Despite multiple governments and regulators taking an exceptionally careful and even skeptical approach to the cryptocurrency sector, earning them criticism in the industry, Italy appears to be subjecting crypto companies that are seeking approval to operate on its soil to less scrutiny than other countries.
Indeed, Italy has secured regulatory approval for 73 crypto companies, including Coinbase, Crypto.com, and Binance, in a relatively short period – since May 2022, as CoinDesk’s Sandali Handagama reported on October 5.
This means that these firms are now part of the country’s registry, which signals they are compliant with Italian anti-money laundering (AML) standards. The Moneychangers Registry, launched on May 18, is managed by the Organismo Agenti e Mediatori (OAM), the supervisory body that also maintains lists of financial agents and credit brokers.
Approval without scrutiny
That said, the authority admitted to CoinDesk that it was still unsure about the ways to collect the relevant information from the crypto firms being added to the registry and that it might not start doing so before 2023.
In other words, the crypto companies in the registry are currently not being vetted or their fund flows controlled despite the legal requirement to be registered with the OAM to continue their activities in Italy.
According to Francesco Dagnino of the law firm Lexia Avvocati which handled some of these applications:
“Italy is probably, as far as I’m aware of, the jurisdiction with the most simple process. It’s just a registration.”

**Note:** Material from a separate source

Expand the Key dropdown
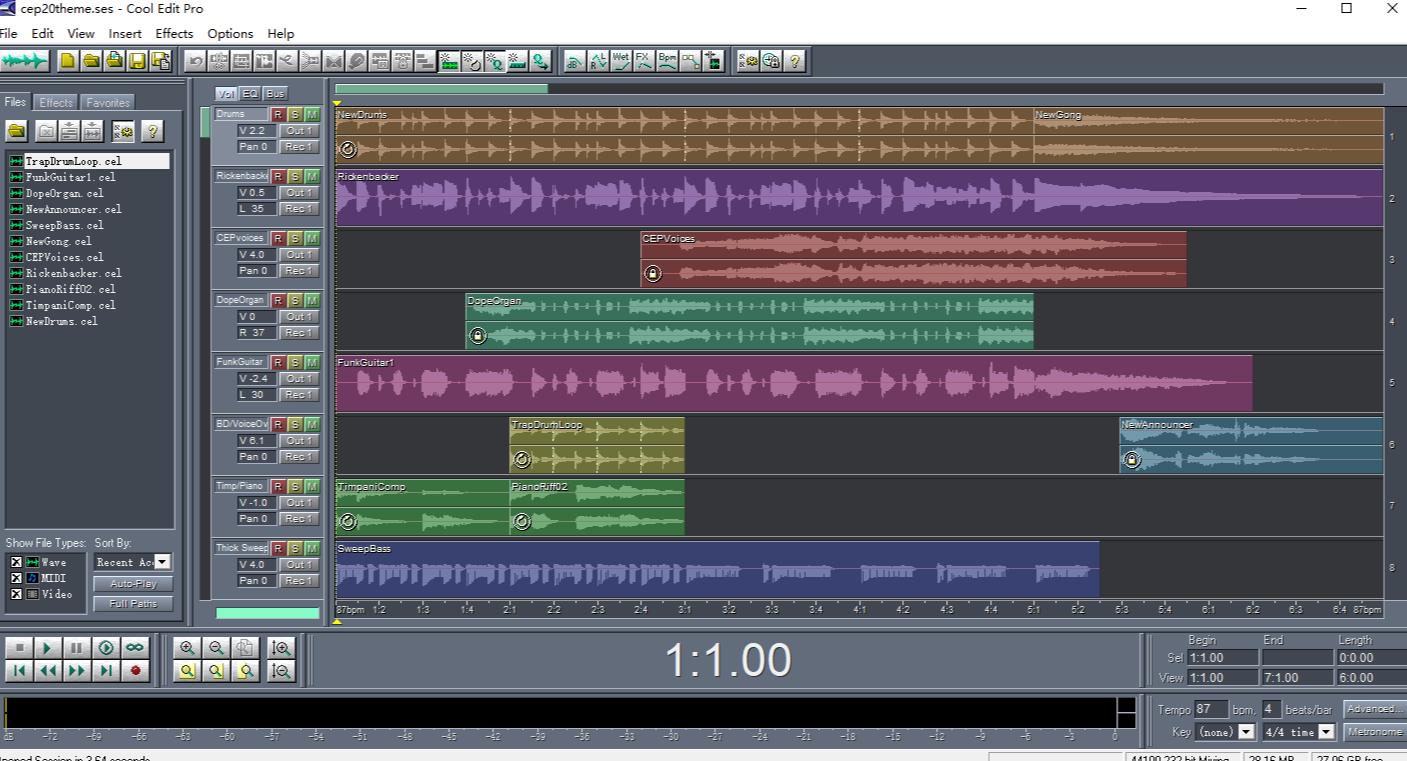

The only requirement demanded from the companies applying to be added to the list so far is to provide 10 pieces of information that include the firm’s name, email address, web address, tax or fiscal code, as well as any physical points of operation such as crypto ATMs.
Additionally, the applicants need to provide a “registered office and, if different from the registered office, the administrative office, or a “permanent establishment” in Italy if their office is in a different EU state, as the OAM told CoinDesk.
Stance toward crypto in EU and other jurisdictions
On the other hand, the European Securities and Markets Authority (ESMA) has declared crypto a potential threat to financial stability due to its volatility and lack of regulation, as expressed in a recent report.
Moreover, the European Central Bank (ECB) President Christine Lagarde has warned that crypto presents an obstacle to the role of central banks acting as an ‘anchor’ of the economy, while digital assets could lead to the free banking era.
Recently, the United Kingdom’s regulator Financial Conduct Authority (FCA), hit back at criticism over its handling of licenses for new crypto operators, stating that its stringent measures are part of its standards similar to other jurisdictions.
Meanwhile, Japanese regulators are ramping up initiatives to regulate the use of crypto in criminal activities by introducing new remittance laws that will prevent criminals from using crypto exchanges to launder money, as Finbold reported.